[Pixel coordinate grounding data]

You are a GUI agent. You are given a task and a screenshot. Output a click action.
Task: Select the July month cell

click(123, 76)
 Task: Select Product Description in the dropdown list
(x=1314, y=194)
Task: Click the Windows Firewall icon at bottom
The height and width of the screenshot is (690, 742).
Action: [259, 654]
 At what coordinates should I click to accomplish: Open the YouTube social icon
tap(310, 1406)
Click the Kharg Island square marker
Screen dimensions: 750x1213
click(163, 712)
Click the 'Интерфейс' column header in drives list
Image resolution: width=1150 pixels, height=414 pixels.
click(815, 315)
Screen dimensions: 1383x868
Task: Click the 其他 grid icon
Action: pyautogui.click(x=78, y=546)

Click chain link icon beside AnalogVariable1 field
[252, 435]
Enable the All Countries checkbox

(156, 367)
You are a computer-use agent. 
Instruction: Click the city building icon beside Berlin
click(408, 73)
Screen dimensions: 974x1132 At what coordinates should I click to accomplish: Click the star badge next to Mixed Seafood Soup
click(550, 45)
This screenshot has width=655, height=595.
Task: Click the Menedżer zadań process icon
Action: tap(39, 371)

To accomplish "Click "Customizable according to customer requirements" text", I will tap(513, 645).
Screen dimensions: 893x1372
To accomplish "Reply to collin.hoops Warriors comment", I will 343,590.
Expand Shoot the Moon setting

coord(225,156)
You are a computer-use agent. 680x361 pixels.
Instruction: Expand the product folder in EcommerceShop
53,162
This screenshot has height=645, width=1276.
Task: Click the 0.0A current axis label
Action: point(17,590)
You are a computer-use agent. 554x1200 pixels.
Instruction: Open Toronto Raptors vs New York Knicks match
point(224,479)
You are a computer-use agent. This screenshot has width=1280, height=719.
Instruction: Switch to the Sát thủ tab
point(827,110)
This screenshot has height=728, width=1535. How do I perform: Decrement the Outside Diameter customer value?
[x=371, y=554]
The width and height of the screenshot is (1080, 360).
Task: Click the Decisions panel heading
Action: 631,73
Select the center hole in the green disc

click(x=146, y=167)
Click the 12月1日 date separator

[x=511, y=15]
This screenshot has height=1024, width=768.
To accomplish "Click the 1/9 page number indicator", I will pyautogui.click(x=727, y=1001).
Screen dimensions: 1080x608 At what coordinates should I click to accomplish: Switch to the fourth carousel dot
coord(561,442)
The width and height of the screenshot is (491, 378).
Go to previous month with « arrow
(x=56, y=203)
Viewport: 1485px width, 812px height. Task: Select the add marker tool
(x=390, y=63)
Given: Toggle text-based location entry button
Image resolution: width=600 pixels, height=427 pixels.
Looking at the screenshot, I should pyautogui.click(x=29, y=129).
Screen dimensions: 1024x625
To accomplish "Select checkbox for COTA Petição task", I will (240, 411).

_WHAT TO PRODUCE_
Write out each line above containing "computer".

_EXPECTED OUTPUT_
You are a computer-use agent. 
You are a computer-use agent. 680x361 pixels.
You are a computer-use agent. 554x1200 pixels.
You are a computer-use agent. This screenshot has width=1280, height=719.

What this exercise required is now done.